A reference value of 0 represents unused or unallocated and is considered as sparse or stored in a corresponding backing file.
Level 2 table reference – version 1
The level 2 table reference is 8-bytes in size and consists of:
| Offset | Size | Value | Description |
|---|---|---|---|
| 0.0 | 63 bits | Level 2 table offset, which contains an offset relative from the start of the file | |
| 7.7 | 1 bit | QCOW_OFLAG_COMPRESSED | Is compressed flag |
Level 2 table reference – version 2 or 3
The level 2 table reference is 8-bytes in size and consists of:
| Offset | Size | Value | Description |
|---|---|---|---|
| 0.0 | 62 bits | Level 2 table offset, which contains an offset relative from the start of the file | |
| 7.6 | 1 bit | QCOW_OFLAG_COMPRESSED | Is compressed flag |
| 7.7 | 1 bit | QCOW_OFLAG_COPIED | Is copied flag |
The is copied flag indicates that the reference count of the corresponding level 2 table is exactly one.
Level 2 table
The level 2 table contains cluster block references.

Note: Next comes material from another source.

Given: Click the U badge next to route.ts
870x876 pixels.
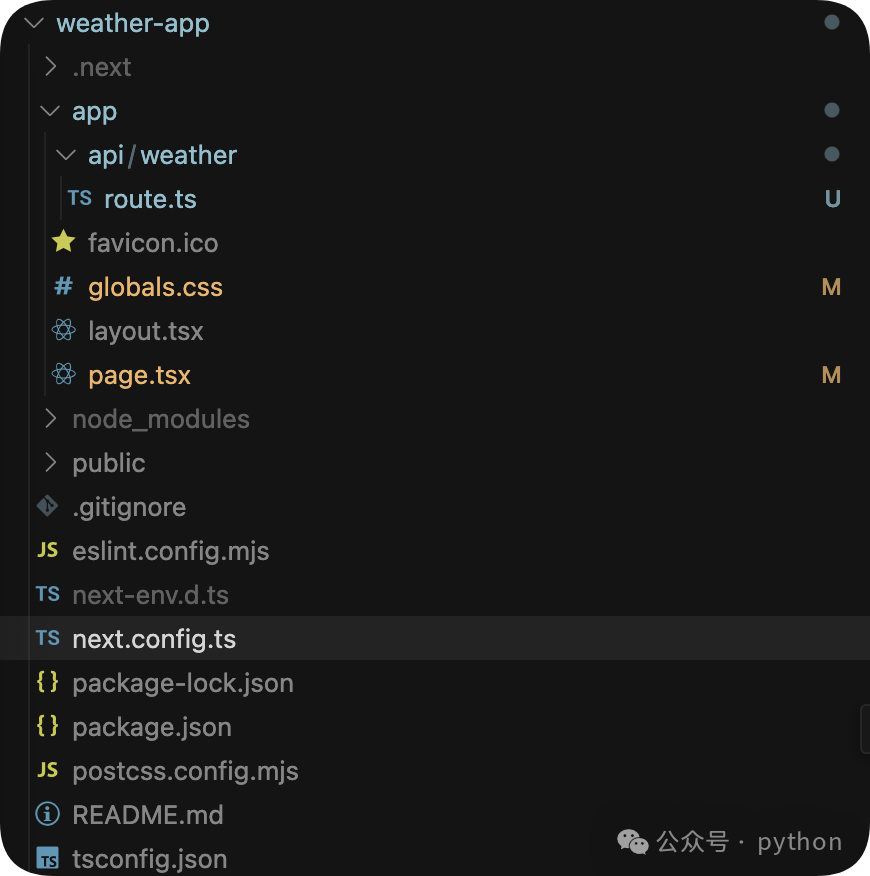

The level 2 table size is calculated as:
level2_table_size = (1 << number_of_level2_table_bits) * 8
A reference value of 0 represents unused or unallocated and is considered as sparse or stored in a corresponding backing file.
Cluster block reference – version 1
The cluster block reference - version 1 is 8-bytes in size and consists of:
| Offset | Size | Value | Description |
|---|---|---|---|
| 0.0 | 63 bits | Cluster block offset, which contains an offset relative to the start of the cluster block | |
| 7.7 | 1 bit | QCOW_OFLAG_COMPRESSED | Is compressed flag |
Cluster block reference – version 2 or 3
The cluster block reference - version 2 or 3 is 8-bytes in size and consists of:
| Offset | Size | Value | Description |
|---|---|---|---|
| 0.0 | 62 bits | Cluster block offset, which contains an offset relative to the start of the cluster block | |
| 7.6 | 1 bit | QCOW_OFLAG_COMPRESSED | Is compressed flag |
| 7.7 | 1 bit | QCOW_OFLAG_COPIED | Is copied flag |
The is copied flag indicates that the reference count of the corresponding cluster block is exactly one.
Reference count table
The cluster data blocks are referenced counted. For every cluster data block a 16-bit reference count is stored in the reference count table.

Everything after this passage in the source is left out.